Doesn’t anybody else find it strange that the issues of human rights the United States has been so very critical of seem to have conveniently taken second place to the race for cheap and the greed of the almighty dollar? With companies such as Wal-Mart reportedly responsible for 10 percent of the trade deficit and other U.S.-backed new manufacturing in China creating significantly damaging increases to Earth’s climate, this generation chases further and greater desperate measures to shirk responsibility and lead us to bankruptcy while China laughs all the way to the bank!
—Richard Stevenson, co-founder and CEO, CobbleSoft International Ltd.

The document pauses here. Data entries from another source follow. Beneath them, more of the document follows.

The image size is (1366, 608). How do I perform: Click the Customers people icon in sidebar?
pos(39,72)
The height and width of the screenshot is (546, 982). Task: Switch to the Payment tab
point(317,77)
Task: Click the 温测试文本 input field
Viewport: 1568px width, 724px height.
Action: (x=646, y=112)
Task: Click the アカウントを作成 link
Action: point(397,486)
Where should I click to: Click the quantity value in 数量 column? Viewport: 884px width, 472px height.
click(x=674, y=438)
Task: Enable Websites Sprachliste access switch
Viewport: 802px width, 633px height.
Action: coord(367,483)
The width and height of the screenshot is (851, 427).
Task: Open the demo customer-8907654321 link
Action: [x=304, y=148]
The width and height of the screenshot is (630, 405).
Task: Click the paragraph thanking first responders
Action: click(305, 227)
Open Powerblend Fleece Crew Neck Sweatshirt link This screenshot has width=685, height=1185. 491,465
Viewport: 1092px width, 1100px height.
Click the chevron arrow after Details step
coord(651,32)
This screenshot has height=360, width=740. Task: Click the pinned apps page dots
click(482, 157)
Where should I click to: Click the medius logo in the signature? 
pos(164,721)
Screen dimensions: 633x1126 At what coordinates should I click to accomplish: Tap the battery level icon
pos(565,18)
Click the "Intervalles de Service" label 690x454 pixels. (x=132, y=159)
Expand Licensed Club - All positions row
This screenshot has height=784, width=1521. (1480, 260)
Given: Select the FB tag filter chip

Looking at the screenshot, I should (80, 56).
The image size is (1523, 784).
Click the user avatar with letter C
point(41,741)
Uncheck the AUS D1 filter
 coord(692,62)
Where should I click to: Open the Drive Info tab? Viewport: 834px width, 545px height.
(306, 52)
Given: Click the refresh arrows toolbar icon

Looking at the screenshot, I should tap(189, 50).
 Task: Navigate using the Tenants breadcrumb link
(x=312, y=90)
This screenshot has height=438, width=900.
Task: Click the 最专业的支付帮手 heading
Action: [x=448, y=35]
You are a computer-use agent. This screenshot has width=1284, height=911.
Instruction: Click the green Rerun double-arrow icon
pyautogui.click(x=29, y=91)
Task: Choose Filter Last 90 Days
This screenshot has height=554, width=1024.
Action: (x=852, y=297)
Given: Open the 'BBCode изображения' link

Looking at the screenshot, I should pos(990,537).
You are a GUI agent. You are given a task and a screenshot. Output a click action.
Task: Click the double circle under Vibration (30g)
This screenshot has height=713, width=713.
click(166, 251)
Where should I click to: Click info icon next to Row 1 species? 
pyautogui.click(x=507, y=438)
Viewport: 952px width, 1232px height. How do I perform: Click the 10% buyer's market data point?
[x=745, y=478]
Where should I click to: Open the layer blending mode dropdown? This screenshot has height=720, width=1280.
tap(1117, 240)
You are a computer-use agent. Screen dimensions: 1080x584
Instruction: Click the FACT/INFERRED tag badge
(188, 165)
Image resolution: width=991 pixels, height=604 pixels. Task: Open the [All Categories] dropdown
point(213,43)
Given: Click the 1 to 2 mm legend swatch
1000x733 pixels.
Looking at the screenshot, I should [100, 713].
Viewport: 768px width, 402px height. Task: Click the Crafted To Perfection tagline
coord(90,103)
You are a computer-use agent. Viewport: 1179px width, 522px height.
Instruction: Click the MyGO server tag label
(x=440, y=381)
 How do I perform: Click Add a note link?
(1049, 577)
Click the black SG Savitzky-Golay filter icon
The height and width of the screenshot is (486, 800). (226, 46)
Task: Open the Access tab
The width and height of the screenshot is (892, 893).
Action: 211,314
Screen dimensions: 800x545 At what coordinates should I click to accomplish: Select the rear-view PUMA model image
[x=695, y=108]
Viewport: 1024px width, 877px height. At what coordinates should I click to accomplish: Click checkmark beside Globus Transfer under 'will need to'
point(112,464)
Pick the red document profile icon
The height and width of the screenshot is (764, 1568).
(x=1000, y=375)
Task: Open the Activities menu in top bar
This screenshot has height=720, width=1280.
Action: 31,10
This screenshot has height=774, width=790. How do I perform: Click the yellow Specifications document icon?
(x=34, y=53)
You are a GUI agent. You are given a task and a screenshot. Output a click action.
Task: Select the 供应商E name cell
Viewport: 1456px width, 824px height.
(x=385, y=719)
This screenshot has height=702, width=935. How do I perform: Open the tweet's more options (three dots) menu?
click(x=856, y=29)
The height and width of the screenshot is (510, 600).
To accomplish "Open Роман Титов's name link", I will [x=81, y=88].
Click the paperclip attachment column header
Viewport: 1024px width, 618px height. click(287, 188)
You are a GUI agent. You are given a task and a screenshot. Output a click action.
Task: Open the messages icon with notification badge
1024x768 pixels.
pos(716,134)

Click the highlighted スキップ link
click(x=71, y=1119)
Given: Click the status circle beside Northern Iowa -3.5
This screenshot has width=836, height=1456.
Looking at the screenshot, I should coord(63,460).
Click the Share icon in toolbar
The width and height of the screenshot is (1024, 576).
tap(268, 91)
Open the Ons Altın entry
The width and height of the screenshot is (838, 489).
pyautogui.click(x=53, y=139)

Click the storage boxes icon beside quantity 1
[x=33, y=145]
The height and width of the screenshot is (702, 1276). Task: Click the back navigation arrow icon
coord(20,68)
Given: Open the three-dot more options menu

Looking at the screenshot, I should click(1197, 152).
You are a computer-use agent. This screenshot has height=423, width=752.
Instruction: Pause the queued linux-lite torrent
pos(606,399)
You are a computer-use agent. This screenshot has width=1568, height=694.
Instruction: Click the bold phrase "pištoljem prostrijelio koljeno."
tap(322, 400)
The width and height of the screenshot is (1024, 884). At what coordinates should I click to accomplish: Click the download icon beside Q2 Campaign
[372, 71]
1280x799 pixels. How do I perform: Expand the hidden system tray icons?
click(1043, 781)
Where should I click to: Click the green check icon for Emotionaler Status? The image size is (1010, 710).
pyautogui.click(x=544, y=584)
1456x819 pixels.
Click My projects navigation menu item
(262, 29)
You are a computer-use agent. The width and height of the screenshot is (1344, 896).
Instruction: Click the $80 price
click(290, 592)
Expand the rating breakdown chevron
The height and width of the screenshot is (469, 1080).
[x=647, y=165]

This is a two-edged question. China is a threat to smaller companies and an opportunity for larger companies. The larger companies go to China because manufacturing is cheaper. The smaller companies lose out on the manufacturing opportunities that get sent to China. Since I hold the readership of this publication in high regard, I won’t bore you with you already know about trading with communist China. The currency, environmental, piracy, human rights, corruption, on and on. But the root core of the problem is us. The problem with us is that we have the power to fix our economy and have an impact literally within days. Give your neighbor a job. Boycott anything made in China. Really give that concept a thought. If this was a nationwide movement and was synchronized to begin on a certain day, the impact would be immediate. Anyone who thinks we are becoming a service economy and that manufacturing is not important is wrong. All you have to do is look to what used to be third world economies a few short years ago and the impact manufacturing has had for them. The worst part about it is that they aren’t earning their place on the totem pole, we are giving it to them. If our government won’t protect us with trade policies, let’s protect ourselves and boycott communist Chinese-made goods. Think of all the manufacturing that would come back to the states if all you bought was “made in the USA.” It will be harder than you think, but more effective than you could ever imagine.
—Lou Romano

There is a balance—we must produce to earn to spend. We cannot spend what we do not earn. Without jobs here in America, there is no way to earn a living. I believe we must return to the model of manufacturing at home, and selling at home and abroad. I feel the model of manufacturing abroad (China) and selling at home is the root cause of the erosion of America’s high standard of living. If there are no jobs for the common person here in America, there will be no one to purchase even the cheapest goods manufactured abroad. Additionally, I believe manufacturing is the base on which all other jobs—business services, IT, banking, retail, food service, etc. are built on. Without a base here at home, there is nothing.
—Gary A. Stafford, president and COO, Lazer Inc.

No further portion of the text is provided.